UCC congregations recognize Human Trafficking Awareness Day
The National Human Trafficking Resource Center reports that nearly 2 million Americans, mostly women and children, are subjected against their will to forced labor or sexual exploitation. According to the NHTRC, this human trafficking is fueled by the demand for cheap labor and services for commercial sex acts, and is a growing epidemic in the United States and throughout the world. To call attention to this global crisis known as modern-day slavery, United Church of Christ congregations will recognize Human Trafficking Awareness Day on Jan. 11.
“As concerned citizens, we want to know more in order to mount the public demand to end modern slavery,” said Brenda Tate, a member of Naples UCC in Naples, Fla. “We all want to see increased prosecution of the criminals and the long-term support of victims, especially when our children are enslaved.”
Naples UCC will sponsor the first annual Human Trafficking Symposium, which was organized by The Women’s Fund of Southwest Florida and the Regional Resource Center on Human Trafficking. The symposium will take place Jan. 14 at Florida Gulf Coast University, and will bring together law enforcement officials, legal experts, victim support professionals, concerned citizens, and the business community to take action to diminish human trafficking in Southwest Florida. Community leaders and professionals in law enforcement, social services, health care, and education are encouraged to attend.
“The Human Trafficking Symposium is more than just a conference,” said Tate. “It’s a movement to inform, motivate and energize our regional leaders behind concrete action to address human trafficking.”

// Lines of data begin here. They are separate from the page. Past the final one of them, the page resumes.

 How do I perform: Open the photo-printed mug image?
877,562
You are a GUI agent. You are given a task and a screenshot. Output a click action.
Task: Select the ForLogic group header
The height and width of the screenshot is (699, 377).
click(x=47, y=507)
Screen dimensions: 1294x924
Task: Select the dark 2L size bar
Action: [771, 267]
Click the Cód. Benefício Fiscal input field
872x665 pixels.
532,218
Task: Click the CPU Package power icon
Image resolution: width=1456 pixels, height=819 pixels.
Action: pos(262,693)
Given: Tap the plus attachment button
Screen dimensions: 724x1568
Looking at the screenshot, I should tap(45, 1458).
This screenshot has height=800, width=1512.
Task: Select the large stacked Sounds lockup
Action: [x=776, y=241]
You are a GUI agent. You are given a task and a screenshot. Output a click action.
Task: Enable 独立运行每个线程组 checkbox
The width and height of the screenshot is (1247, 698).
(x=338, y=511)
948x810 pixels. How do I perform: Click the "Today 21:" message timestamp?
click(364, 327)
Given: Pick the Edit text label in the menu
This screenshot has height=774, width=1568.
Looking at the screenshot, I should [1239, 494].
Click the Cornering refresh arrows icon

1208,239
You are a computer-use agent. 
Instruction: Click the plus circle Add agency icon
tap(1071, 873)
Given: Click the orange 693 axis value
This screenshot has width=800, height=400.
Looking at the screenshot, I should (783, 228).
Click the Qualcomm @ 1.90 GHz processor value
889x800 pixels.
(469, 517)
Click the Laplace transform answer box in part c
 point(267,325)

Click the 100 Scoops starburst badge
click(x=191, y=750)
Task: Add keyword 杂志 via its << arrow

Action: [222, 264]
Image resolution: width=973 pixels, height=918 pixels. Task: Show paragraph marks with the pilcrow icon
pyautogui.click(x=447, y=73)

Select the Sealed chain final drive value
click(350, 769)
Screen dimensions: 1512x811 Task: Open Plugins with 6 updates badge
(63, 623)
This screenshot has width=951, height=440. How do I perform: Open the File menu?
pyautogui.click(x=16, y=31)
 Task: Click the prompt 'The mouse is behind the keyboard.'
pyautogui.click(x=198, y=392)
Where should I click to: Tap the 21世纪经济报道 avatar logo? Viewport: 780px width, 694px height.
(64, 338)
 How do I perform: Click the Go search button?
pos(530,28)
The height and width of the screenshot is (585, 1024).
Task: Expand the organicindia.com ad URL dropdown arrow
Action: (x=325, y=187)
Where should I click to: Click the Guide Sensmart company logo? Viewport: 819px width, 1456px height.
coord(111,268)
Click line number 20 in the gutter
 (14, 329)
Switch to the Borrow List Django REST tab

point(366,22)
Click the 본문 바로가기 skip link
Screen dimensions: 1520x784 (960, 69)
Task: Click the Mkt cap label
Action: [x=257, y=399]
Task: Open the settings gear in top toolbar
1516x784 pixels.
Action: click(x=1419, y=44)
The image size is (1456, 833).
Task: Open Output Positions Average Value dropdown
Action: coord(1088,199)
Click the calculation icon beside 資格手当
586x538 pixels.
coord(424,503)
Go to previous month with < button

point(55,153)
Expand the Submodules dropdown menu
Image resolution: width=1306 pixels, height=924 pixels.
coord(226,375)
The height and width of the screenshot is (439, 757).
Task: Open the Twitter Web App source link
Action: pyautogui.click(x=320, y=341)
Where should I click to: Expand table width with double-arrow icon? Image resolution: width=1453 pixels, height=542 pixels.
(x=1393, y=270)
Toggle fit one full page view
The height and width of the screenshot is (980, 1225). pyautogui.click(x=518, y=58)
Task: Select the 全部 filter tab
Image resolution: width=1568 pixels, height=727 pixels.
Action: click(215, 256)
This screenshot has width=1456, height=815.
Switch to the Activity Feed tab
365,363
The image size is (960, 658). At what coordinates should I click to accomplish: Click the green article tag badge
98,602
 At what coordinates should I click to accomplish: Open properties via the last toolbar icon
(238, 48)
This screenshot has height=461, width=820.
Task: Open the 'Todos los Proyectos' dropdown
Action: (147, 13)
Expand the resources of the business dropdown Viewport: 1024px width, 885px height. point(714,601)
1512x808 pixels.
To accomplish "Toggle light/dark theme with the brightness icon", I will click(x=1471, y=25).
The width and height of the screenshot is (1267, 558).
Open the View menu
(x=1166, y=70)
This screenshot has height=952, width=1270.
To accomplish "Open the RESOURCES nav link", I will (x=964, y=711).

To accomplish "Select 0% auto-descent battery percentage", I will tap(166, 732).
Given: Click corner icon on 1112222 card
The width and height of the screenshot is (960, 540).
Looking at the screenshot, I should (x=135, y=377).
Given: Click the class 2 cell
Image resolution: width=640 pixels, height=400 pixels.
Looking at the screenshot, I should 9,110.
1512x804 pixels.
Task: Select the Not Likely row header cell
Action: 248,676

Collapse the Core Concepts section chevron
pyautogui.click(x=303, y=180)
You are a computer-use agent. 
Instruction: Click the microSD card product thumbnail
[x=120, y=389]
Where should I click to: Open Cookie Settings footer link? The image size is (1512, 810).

Congregational Church of San Mateo UCC in San Mateo, Calif., will also host an event on Human Trafficking Awareness Day. The Anti-Trafficking Faith Leader Coalition of San Mateo County, a group of clergy and other leaders that formed two years ago in response to the rise in human exploitation, will sponsor the event, which will include a screening of the sex-trafficking documentary “In Plain Sight,” followed by a group discussion, remarks by a San Mateo County judge, and a reception. College Heights Church UCC, Congregational Church of Belmont UCC, and First Congregational Church of Palo Alto UCC are additional sponsors of the event.
The UCC has consistently upheld the rights and dignity of women and children, believing that God calls us into community with each other as sisters and brothers, not as exploiters and exploited. In 2009, the 27th General Synod approved the resolution of witness, “A Call to Awareness and Action to End the Practice of Trafficking in Persons,” through which UCC congregations are encouraged to observe Human Trafficking Awareness Day as a day of prayer, education and action. For more information and resources, visit the UCC’s website.
“We must demand zero tolerance,” Tate said. “We must end modern slavery.”